7 November 2024

A NSW priest wants Melbourne chaplains to go to the races. Here’s why.

The Reverend Colin Watts at a recent service for a fallen jockey. Picture: supplied.

Jenan Taylor

22 October 2022

Sydney minister the Reverend Colin Watts goes to the races most days. He believes Anglican chaplains in Victoria should do the same.

A full-time pastoral care worker for Australian Racing Christian Chaplaincy, Mr Watts loves the jockeys’ billowing silks, the thunder of horses’ hooves, the spectators’ roar.

But he also knows that often that spectacle obscures the challenges that people in the racing community face.

In March the Victorian Racing Integrity Commissioner announced an independent review into the racing sector’s victim support and complaint processes.

It came after industry bodies called for an inquiry into how claims of sexual and physical abuse, assault and harassment had been handled in the industry. 

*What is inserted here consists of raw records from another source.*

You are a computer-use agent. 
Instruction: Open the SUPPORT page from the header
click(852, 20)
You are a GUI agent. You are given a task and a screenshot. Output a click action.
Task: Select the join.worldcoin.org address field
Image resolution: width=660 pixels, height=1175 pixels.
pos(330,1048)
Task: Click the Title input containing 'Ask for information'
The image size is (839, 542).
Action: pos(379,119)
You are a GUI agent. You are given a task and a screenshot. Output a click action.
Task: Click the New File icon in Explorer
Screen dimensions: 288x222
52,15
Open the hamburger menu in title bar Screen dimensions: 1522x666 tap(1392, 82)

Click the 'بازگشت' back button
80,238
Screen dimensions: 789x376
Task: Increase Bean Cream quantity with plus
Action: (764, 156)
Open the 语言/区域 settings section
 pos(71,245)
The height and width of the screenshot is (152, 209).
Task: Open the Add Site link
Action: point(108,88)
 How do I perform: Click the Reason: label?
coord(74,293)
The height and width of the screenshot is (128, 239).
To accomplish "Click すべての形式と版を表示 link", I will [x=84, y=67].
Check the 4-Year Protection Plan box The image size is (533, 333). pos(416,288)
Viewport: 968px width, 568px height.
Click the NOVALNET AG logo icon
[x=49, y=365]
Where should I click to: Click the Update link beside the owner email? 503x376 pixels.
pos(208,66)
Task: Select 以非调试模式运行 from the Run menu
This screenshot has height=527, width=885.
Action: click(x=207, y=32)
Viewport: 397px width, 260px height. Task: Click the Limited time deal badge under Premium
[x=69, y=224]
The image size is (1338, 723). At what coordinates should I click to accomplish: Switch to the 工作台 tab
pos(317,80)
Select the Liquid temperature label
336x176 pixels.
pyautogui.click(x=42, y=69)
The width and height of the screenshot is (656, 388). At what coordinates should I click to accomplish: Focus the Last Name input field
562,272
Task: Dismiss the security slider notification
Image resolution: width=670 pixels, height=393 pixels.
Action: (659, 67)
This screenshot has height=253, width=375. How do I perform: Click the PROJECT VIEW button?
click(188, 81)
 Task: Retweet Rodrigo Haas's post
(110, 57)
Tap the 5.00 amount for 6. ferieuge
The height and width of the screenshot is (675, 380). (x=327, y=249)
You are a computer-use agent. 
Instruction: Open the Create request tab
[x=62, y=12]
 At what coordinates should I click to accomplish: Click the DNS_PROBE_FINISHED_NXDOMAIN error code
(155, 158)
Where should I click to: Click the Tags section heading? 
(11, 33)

Strappers, trainers, stable hands, breeders, and their families regularly faced tough times, but jockeys, especially, endured multiple hardships, Mr Watts said.

Each year of the 1000 or so jockeys throughout Australia, around 200 are injured, 40 per cent have a fall that might put them out of work for months, and on average one or two die.

Those statistics were the reason ambulances followed the riders around the track during racing, Mr Watts said.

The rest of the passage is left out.